August 26, 2020
A substantial grant has been awarded by the John R. Evans Leaders Fund of the Canada Foundation for Innovation (CFI) to two research infrastructure projects being conducted by professors of the School.
Both these grants, which have just been publicly announced, add up to a total of $538,611 for the School.
The infrastructure required for these two projects – state-of-the-art computer equipment – is funded equally by the CFI and the government of Quebec, in addition to private sector investments.
One of the two projects, funded to the tune of nearly $357,000, involves professors Laurent Charlin and Jian Tang, who specialize in artificial intelligence. Their research focuses on developing models of complex user preferences for recommendations using deep learning.
Laurent Charlin and Jian Tang are working on developing recommender systems by using the latest advances in the field of deep learning. Their work will primarily focus on modelling social and dynamic affinities between users with graphic neural networks.

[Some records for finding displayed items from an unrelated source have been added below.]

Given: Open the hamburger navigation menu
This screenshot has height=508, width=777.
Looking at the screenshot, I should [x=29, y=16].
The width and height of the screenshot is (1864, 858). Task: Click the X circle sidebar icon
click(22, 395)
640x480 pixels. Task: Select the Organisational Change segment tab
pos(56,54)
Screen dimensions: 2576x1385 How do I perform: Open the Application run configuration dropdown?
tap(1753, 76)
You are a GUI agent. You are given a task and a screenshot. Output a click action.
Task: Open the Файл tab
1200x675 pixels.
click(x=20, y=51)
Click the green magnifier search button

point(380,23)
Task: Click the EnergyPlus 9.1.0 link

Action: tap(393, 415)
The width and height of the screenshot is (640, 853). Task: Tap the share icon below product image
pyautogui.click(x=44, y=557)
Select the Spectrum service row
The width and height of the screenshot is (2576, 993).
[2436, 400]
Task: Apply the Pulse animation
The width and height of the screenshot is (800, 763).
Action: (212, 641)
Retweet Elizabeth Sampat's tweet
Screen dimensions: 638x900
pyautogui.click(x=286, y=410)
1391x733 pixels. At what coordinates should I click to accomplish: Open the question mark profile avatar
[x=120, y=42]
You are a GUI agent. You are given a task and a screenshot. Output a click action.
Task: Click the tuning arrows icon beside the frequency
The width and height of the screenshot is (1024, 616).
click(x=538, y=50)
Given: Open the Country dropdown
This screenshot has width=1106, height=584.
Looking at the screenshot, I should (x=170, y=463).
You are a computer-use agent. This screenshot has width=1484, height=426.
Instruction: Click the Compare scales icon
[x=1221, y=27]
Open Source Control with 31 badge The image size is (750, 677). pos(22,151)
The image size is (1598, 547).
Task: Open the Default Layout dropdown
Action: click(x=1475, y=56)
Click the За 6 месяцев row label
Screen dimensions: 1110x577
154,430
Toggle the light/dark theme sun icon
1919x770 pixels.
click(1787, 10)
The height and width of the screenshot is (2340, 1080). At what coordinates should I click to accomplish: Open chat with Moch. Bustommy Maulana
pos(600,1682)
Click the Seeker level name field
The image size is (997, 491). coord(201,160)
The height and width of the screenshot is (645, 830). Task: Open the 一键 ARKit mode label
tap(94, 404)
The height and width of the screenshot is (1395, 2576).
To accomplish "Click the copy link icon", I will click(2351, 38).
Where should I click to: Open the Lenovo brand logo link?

Recommender systems are used to customize the user environment by providing the right products or services at the right time. They have applications in a variety of fields including e-commerce, marketing, and healthcare.
The other project, which has been awarded nearly $182,000 in funding, is conducted by the Retirement and Savings Institute (RSI) team, under the direction of Professor Pierre-Carl Michaud. It involves high-efficiency computing for behavioural economic analyses of large proprietary microdata sets.
This data comes from organizations with which the RSI team has current and future agreements. High-performance IT equipment is required for safe analysis and storage.
Researchers from the RSI will use this data and equipment to study various financial decisions of households such as retirement, credit and debt or insurance. They will do this by using cutting-edge econometric-based methods, augmented by machine learning. Their goal is to understand the financial behaviours of individuals and thus enable the creation of tools that can help them make optimal decisions.